North African countries reject EU plan for migration control


Libya and its North African neighbors are opposed to the EU's plan for "regional disembarkation platforms" to stem the flow of migrants entering the bloc, Tripoli's Foreign Minister Mohamed al-Taher Siala said in an Austrian newspaper interview Friday.

"All North African countries reject this proposal, Tunisia, Algeria, Morocco and Libya, as well," Siala, who has been on an official visit to Vienna this week, told the Die Presse newspaper, as reported by Agence France-Press (AFP). "So with which countries does the EU want to agree these disembarkation platforms?" he asked in comments reported in German.

In June, EU member states approved the idea of creating centers outside Europe to assess migrants trying to reach the bloc and decide which are refugees in need of protection and which are economic migrants who should be returned to their home countries. The EU suggested setting up these "disembarkation platforms" in consultation with the U.N. High Commissioner for Refugees and the International Organization for Migration. However, the establishment of Orwellian-sounding "regional disembarkation platforms" has raised questions over whether people would be left languishing at these centers with little hope of getting to Europe and no means or will to return home. Under international law, people legitimately in fear for their lives and safety are within their rights to try to reach a safe place and apply for asylum.

Siala estimated that around 30,000 illegal migrants were currently held in detention centers in Libya "and around 750,000 outside." Libya was working with the EU to send the migrants to their home countries, he said. "But unfortunately, some of these countries, many West African countries, refuse to take them back." To reduce the flow of migrants, Siala said Libya had reached an agreement with Chad, Niger and Sudan to bolster protection of its southern border. "That's actually where the European border begins, not the Mediterranean," he said.
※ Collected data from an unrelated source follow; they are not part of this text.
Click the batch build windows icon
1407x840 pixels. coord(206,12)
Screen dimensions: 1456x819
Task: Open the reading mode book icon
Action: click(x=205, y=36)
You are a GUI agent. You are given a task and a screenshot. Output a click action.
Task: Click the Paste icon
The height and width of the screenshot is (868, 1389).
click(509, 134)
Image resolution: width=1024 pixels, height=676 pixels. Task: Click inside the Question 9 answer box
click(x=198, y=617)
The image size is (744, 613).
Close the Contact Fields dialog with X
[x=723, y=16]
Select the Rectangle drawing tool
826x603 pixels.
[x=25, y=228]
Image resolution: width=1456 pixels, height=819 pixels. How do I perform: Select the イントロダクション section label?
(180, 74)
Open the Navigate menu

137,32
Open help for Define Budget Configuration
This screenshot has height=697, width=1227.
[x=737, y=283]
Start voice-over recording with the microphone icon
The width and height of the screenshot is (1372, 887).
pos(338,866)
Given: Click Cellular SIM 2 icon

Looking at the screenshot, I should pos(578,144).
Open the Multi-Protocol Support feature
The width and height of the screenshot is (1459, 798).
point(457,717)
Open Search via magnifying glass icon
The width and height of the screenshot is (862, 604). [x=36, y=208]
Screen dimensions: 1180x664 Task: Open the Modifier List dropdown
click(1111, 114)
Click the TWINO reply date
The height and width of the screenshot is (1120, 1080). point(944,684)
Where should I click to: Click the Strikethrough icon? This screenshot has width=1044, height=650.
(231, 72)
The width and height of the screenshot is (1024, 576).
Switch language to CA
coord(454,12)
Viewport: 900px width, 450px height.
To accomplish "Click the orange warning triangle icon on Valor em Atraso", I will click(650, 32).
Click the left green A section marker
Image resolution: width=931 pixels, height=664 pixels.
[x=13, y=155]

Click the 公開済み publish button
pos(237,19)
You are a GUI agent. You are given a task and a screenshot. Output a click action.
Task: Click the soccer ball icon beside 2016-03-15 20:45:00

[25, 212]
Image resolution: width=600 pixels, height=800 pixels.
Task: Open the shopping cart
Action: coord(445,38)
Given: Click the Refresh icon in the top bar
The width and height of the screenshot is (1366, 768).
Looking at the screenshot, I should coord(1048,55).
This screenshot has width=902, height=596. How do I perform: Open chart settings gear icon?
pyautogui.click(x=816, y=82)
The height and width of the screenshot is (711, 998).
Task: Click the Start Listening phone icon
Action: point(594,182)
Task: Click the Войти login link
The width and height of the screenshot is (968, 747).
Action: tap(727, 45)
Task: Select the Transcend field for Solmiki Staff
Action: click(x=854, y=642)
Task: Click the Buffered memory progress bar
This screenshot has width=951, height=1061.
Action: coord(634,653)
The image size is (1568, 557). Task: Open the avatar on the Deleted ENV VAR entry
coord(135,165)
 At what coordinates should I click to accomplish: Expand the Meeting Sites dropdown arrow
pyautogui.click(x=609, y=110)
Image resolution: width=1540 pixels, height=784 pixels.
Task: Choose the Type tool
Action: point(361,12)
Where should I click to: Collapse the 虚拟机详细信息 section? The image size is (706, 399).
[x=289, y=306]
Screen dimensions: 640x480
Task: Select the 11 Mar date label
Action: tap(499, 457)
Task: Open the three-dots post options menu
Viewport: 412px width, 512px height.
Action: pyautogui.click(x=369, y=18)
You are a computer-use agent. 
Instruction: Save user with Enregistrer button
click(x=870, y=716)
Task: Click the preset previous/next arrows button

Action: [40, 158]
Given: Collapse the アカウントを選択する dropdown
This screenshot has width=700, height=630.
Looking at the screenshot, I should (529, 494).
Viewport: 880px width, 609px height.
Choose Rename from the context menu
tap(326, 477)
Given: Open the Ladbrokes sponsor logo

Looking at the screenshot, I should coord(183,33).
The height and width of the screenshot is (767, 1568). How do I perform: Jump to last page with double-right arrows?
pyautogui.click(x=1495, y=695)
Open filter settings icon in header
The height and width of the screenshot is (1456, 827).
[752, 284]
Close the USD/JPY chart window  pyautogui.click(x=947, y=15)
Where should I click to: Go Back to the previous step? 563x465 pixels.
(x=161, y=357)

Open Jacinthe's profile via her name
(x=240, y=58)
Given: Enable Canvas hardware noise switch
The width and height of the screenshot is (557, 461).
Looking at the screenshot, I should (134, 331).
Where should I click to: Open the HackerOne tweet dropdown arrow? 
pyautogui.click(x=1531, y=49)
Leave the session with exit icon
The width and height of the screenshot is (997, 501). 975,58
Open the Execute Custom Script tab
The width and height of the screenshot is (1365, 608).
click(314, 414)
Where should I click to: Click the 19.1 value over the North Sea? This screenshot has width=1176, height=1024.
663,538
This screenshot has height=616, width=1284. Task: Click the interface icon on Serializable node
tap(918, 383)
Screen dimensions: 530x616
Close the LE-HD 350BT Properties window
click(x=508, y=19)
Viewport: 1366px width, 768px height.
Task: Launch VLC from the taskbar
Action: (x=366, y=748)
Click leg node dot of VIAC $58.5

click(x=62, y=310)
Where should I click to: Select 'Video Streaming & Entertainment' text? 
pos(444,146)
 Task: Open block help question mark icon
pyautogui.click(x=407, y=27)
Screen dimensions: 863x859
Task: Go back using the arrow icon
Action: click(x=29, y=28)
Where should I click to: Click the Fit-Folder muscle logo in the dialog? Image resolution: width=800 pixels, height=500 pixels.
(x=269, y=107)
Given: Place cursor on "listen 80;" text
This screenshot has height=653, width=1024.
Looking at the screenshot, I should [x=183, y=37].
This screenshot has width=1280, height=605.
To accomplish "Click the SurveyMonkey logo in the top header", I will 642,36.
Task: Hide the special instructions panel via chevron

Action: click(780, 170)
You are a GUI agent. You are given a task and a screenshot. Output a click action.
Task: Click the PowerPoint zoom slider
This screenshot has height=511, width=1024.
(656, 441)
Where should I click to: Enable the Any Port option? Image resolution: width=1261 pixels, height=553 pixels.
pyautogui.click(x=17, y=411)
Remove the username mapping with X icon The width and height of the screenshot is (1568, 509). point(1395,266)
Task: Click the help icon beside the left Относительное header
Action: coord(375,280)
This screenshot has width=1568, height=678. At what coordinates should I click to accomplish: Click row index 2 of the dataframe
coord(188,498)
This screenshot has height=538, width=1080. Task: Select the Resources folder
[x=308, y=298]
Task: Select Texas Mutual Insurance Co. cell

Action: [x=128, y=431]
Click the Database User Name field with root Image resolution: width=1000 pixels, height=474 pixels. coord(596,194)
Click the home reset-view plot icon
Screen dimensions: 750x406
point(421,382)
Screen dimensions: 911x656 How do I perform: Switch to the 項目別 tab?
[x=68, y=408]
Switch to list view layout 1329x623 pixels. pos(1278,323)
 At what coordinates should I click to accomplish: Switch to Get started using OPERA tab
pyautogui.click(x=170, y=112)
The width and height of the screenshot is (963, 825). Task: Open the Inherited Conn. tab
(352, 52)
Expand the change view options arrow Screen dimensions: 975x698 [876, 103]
The EU has had to look outside to solve the problem because reforms to its asylum system are blocked by the refusal of some countries to accept refugee quotas or to share the burden of hosting them in a fair way. European countries in the Mediterranean like Greece, Italy and more recently Spain feel abandoned to manage the influx alone, and tensions over how best to handle migrant numbers have increasingly fueled support for far-right parties in Europe.